-- INSTRUCTIONS FOR THE TASK --
Count the lines in the listing below that contain the word "Identify", matching case exactly. Reply with the number alone.
========
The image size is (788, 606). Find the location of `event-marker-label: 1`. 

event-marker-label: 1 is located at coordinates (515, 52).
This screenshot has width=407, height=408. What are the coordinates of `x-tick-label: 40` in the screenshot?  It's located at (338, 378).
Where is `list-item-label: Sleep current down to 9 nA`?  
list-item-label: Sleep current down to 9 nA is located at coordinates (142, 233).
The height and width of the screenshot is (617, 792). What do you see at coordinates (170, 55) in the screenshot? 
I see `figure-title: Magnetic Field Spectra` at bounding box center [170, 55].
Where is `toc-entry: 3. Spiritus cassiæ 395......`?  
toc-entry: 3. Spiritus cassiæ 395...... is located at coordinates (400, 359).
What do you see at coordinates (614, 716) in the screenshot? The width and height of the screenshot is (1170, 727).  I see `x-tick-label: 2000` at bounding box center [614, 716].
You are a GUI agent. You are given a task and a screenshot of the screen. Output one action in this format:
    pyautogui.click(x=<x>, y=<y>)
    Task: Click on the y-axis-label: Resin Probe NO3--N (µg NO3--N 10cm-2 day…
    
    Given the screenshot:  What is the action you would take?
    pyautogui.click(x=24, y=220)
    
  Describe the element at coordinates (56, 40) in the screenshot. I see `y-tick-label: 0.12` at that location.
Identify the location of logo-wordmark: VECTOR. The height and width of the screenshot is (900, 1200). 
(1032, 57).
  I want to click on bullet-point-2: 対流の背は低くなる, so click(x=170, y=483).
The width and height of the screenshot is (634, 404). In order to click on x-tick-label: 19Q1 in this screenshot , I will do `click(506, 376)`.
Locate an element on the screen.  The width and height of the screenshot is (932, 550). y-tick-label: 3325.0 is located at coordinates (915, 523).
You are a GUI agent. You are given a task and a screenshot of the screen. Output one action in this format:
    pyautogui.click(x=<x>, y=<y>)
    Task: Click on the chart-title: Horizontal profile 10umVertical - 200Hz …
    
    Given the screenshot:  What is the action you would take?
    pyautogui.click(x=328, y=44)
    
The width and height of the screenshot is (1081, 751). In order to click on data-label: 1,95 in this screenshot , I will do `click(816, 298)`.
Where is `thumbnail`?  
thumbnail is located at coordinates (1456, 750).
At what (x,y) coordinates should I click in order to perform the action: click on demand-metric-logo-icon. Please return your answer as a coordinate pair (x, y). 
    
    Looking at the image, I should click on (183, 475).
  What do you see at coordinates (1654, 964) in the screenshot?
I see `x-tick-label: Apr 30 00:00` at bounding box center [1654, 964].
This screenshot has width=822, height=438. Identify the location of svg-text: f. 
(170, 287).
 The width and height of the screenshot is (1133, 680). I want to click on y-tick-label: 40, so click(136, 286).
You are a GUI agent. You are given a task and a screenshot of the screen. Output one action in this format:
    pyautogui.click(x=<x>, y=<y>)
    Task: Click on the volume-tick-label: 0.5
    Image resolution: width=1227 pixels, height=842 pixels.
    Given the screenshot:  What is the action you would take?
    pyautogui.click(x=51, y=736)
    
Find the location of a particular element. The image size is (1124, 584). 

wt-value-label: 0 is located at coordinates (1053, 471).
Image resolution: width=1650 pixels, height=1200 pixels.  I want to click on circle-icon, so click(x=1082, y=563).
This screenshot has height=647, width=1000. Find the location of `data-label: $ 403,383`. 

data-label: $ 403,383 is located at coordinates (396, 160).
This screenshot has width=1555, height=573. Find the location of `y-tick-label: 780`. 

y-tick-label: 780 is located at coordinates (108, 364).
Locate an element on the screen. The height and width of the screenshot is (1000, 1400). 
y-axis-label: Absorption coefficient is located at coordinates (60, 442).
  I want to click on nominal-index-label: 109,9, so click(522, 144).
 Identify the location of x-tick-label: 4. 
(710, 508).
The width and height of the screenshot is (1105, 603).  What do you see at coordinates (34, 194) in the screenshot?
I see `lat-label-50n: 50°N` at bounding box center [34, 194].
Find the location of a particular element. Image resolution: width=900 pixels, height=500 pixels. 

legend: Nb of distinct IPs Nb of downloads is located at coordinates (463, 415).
========
-- WORKED SOLUTION --
3